PROBLEM TO SOLVE: Transcribe exactly, leaving out pictures, the lines from the one that holds "Task: Toggle the AutoLink toolbar button" through the end of the data below, including both end lines and no others.

(Stored data entries)
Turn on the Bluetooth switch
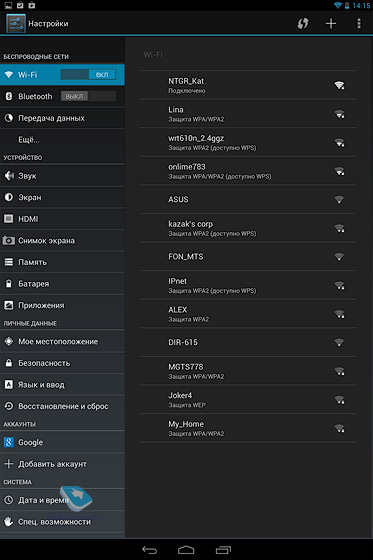This screenshot has height=560, width=373. pyautogui.click(x=88, y=96)
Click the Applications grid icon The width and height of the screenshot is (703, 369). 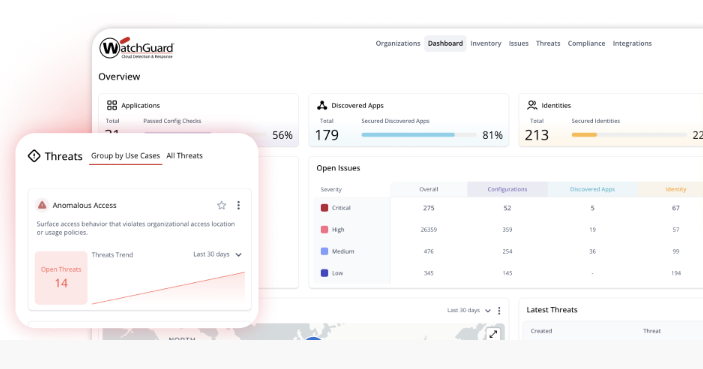112,105
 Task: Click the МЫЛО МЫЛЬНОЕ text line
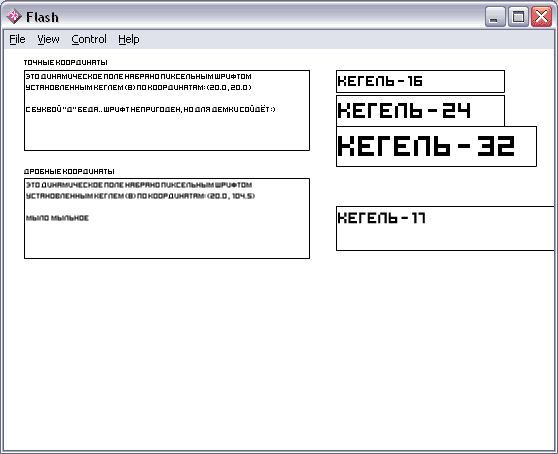(57, 218)
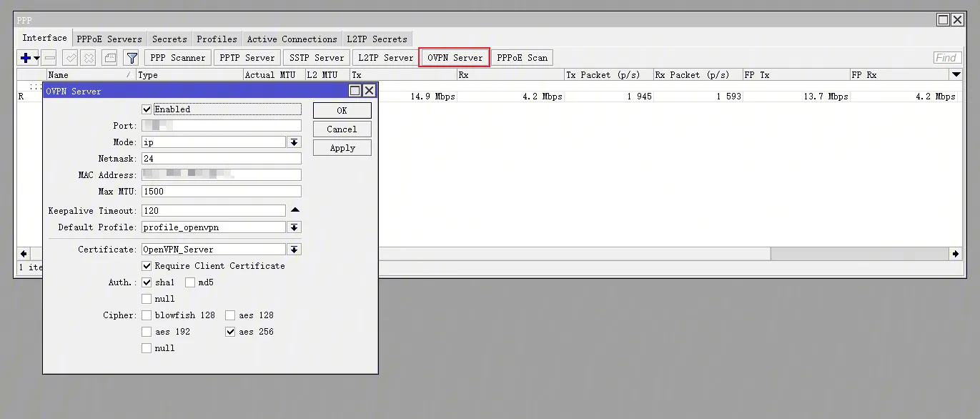Open the Certificate dropdown list
The height and width of the screenshot is (419, 980).
294,250
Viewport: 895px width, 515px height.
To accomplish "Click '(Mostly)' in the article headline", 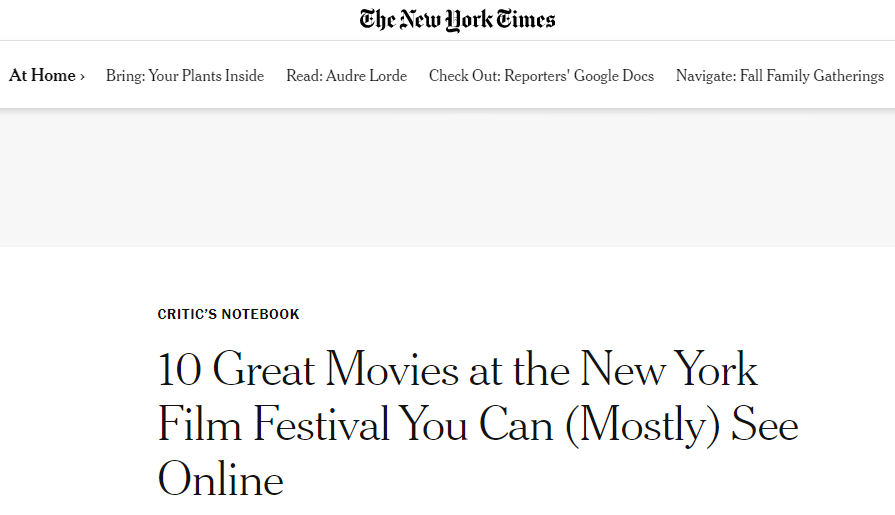I will click(x=643, y=425).
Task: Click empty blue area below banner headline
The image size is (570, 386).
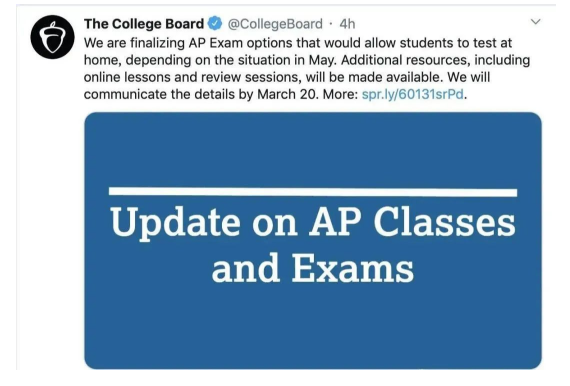Action: (313, 327)
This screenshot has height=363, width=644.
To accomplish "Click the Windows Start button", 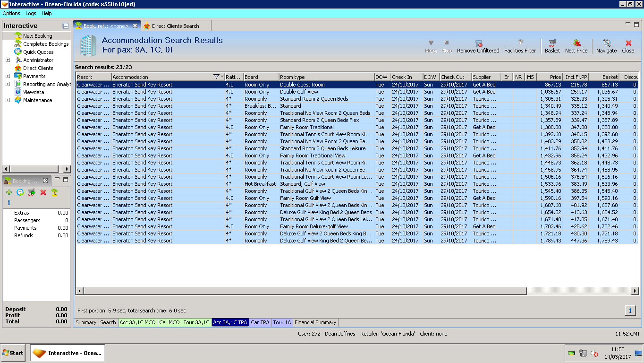I will tap(13, 353).
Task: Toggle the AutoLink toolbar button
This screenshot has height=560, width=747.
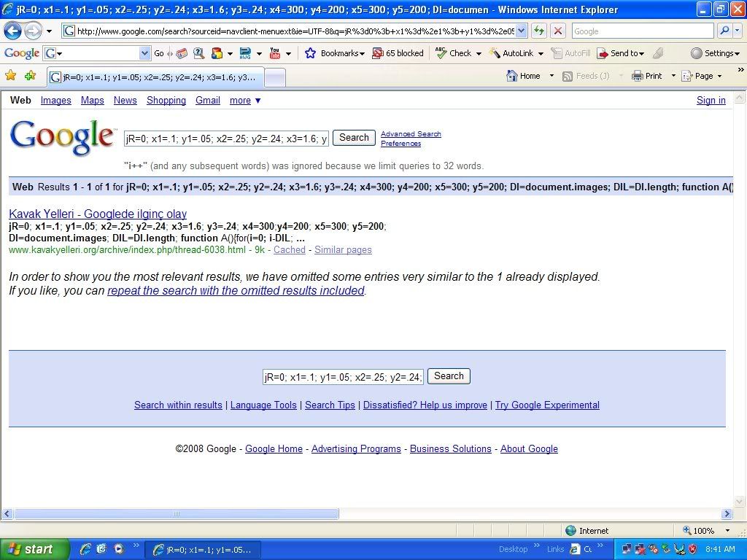Action: coord(511,53)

EXERCISE RESULT:
Task: Toggle the AutoLink toolbar button
This screenshot has height=560, width=747.
Action: coord(511,53)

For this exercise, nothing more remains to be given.